A Sense of Where You Are
- First edition
- Author: John McPhee
- Language: English
- Publisher: Farrar, Straus and Giroux
- Publication date: 1965
- Publication place: United States
- Media type: Print (Hardback & Paperback)

= A Sense of Where You Are =

1965 book by John McPhee

A Sense of Where You Are, by John McPhee, profiles Bill Bradley during Bradley's senior year at Princeton University. Bradley, who would later play in the National Basketball Association and serve in the United States Senate, was widely regarded as one of the best basketball players in the country, and his status as a Rhodes Scholar playing in the Ivy League only added to his allure. Published in 1965, this book describes Bradley's rise to stardom at Princeton, then follows Bradley through the final year of his college career, culminating in Princeton's third-place finish in that year's NCAA Tournament.

Late in Bradley's career at Princeton—in the summer before Bradley's senior year—McPhee profiled Bradley for The New Yorker magazine. Although Bradley had been a prominent basketball player for his first three years at Princeton, his performance with the gold-medal-winning U.S. men's basketball team at the 1964 Olympic Games in Tokyo vaulted him to national celebrity. McPhee describes all aspects of Bradley's game, from his roots playing basketball in Crystal City, Missouri and his Olympic experience to Bradley's particular passing and shooting techniques, various physical gifts (including an extraordinary range of vision), and intense discipline and commitment. He also discusses Bradley's studies and extracurricular activities at Princeton, where he concentrated in History and led Sunday-school classes through the Fellowship of Christian Athletes.

Over the course of his senior year, Bradley added to his impressive academic and basketball records. He led Princeton to the Ivy League Championship, the Eastern Regional Championship of the NCAA tournament, and a third-place finish at the NCAA National Championships, where Princeton set records for most points scored and most field goals made. Individually, Bradley became the third-leading scorer in NCAA history, broke every significant Ivy League basketball record, set several new marks for scoring in the NCAA Championship, and was named most valuable player of the national championships as well as the national player of the year. He was also awarded a Rhodes scholarship and graduated with honors from Princeton that spring.

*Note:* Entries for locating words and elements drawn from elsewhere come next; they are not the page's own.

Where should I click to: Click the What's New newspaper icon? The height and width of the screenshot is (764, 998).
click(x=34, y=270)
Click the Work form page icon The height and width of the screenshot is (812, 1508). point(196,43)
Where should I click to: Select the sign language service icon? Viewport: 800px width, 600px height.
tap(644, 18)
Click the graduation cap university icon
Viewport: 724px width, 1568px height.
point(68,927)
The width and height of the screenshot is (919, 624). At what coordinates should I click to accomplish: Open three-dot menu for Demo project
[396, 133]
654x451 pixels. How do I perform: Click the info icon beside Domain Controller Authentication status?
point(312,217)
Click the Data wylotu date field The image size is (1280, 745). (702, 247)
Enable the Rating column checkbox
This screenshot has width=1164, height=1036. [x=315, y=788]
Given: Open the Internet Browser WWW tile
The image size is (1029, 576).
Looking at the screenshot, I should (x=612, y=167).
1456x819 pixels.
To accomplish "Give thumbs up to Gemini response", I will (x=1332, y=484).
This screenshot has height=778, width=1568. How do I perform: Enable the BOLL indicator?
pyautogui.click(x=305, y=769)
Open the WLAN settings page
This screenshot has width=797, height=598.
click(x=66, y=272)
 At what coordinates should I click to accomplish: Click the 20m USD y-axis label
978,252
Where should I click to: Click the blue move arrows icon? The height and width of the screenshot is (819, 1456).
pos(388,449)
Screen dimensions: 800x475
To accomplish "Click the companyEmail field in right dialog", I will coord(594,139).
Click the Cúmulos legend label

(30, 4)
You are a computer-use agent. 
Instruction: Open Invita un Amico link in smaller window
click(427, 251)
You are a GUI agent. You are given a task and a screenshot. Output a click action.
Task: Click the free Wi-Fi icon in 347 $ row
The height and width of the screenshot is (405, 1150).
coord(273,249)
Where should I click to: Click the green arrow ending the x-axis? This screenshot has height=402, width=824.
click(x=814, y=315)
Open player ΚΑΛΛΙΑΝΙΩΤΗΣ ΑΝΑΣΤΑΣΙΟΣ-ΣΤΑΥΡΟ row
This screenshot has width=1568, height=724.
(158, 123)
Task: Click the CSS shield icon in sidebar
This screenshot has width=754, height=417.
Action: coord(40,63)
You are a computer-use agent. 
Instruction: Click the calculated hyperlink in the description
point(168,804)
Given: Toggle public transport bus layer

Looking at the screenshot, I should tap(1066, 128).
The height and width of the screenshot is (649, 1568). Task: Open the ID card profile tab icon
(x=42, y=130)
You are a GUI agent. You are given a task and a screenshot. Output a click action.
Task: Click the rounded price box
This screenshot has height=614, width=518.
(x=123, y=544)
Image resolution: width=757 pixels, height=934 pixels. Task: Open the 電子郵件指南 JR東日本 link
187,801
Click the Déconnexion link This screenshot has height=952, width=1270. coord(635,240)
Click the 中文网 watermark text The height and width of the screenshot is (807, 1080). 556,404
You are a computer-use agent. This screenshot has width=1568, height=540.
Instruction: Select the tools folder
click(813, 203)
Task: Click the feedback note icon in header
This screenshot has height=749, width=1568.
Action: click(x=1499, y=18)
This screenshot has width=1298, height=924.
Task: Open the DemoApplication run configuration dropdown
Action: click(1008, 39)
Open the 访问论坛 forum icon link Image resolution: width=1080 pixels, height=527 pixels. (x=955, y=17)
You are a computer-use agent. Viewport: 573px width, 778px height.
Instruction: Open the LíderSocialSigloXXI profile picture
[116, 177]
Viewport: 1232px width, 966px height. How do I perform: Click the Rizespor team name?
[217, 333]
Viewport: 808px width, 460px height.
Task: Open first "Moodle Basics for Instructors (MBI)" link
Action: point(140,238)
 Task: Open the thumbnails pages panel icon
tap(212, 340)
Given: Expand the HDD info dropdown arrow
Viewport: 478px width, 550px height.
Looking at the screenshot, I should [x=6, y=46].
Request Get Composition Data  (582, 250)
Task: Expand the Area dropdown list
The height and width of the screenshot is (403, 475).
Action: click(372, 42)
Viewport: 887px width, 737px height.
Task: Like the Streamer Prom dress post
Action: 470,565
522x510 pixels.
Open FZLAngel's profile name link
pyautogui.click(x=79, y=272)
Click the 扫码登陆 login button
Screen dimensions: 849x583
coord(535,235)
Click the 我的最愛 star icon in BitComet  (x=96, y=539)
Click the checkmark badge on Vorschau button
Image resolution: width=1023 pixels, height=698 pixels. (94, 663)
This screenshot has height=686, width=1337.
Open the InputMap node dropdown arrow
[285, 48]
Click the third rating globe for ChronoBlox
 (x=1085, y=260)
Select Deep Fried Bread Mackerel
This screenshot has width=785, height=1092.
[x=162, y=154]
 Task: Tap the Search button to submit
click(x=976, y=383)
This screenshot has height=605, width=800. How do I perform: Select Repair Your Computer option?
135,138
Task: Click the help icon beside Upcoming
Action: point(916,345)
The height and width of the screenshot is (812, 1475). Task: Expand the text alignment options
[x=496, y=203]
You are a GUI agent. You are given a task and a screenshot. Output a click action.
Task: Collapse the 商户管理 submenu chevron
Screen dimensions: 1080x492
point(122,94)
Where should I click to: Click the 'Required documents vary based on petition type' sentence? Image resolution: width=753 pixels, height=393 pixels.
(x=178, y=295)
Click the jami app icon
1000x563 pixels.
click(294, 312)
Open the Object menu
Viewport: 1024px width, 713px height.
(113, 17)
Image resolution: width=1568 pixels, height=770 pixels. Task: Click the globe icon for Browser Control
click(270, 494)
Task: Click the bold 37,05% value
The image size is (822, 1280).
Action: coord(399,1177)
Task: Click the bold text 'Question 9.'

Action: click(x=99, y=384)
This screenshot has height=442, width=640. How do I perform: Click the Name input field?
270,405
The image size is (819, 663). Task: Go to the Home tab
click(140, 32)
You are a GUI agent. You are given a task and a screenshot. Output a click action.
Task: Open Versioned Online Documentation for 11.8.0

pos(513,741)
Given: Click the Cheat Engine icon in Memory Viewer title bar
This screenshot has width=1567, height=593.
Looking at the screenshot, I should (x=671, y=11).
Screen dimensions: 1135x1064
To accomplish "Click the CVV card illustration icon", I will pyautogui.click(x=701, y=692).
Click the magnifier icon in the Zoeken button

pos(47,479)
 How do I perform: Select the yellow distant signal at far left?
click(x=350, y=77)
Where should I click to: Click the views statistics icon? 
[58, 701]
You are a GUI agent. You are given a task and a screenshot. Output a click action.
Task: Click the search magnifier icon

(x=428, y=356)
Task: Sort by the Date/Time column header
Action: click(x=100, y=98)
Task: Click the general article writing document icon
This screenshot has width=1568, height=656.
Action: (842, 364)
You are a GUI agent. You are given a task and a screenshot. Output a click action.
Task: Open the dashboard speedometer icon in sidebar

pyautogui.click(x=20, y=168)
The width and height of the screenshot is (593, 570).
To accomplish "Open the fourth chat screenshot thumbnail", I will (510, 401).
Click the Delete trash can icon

Van Breda Kolff, Bradley's coach at Princeton, as well as several of Bradley's teammates, also receive mention in this book. McPhee describes van Breda Kolff as an "Abstract Expressionist" of basketball—a coach who values the nuances of the game and "appears to feel that mere winning is far less important than winning with style." McPhee also highlights the play of Gary Walters (who went on to an accomplished coaching career and eventually becoming athletic director for Princeton, where he retired in 2014), Don Rodenbach, Bob Haarlow, Robbie Brown, Ed Hummer, and even Ken Shank, a role player and defensive specialist whose task was to guard Bradley in practice. Although the 1965 Princeton basketball team was first and foremost Bradley's team, McPhee writes, each of these men had an important role to play in that team's unprecedented success.

Even today, the feats McPhee describes in this book stand as some of the most impressive achievements in NCAA basketball history. Although the NCAA tournament expanded to 6 games in 1985, Bradley's 177 points in 5 games is still the second-most by any player in an NCAA championship (behind Glen Rice's 184), and his average of 35.4 points per game is fifth all-time. Princeton's third-place finish in 1965 is the best-ever result by an Ivy League school in the NCAA tournament, and Bradley still holds Ivy League records in nearly ever major statistical category.

Until this book was published, neither John McPhee nor Bill Bradley were well-known on a national level. However, after publication each would go on to a prominent career in writing and basketball, respectively. McPhee went on to win the Pulitzer Prize in non-fiction writing, and became a professor of nonfiction writing at Princeton. Bradley, meanwhile, played for 10 years in the NBA with the New York Knicks, winning two league championships, then became a three-term United States Senator from New Jersey and Democratic presidential candidate in 2000. Each remains a fan of Princeton basketball.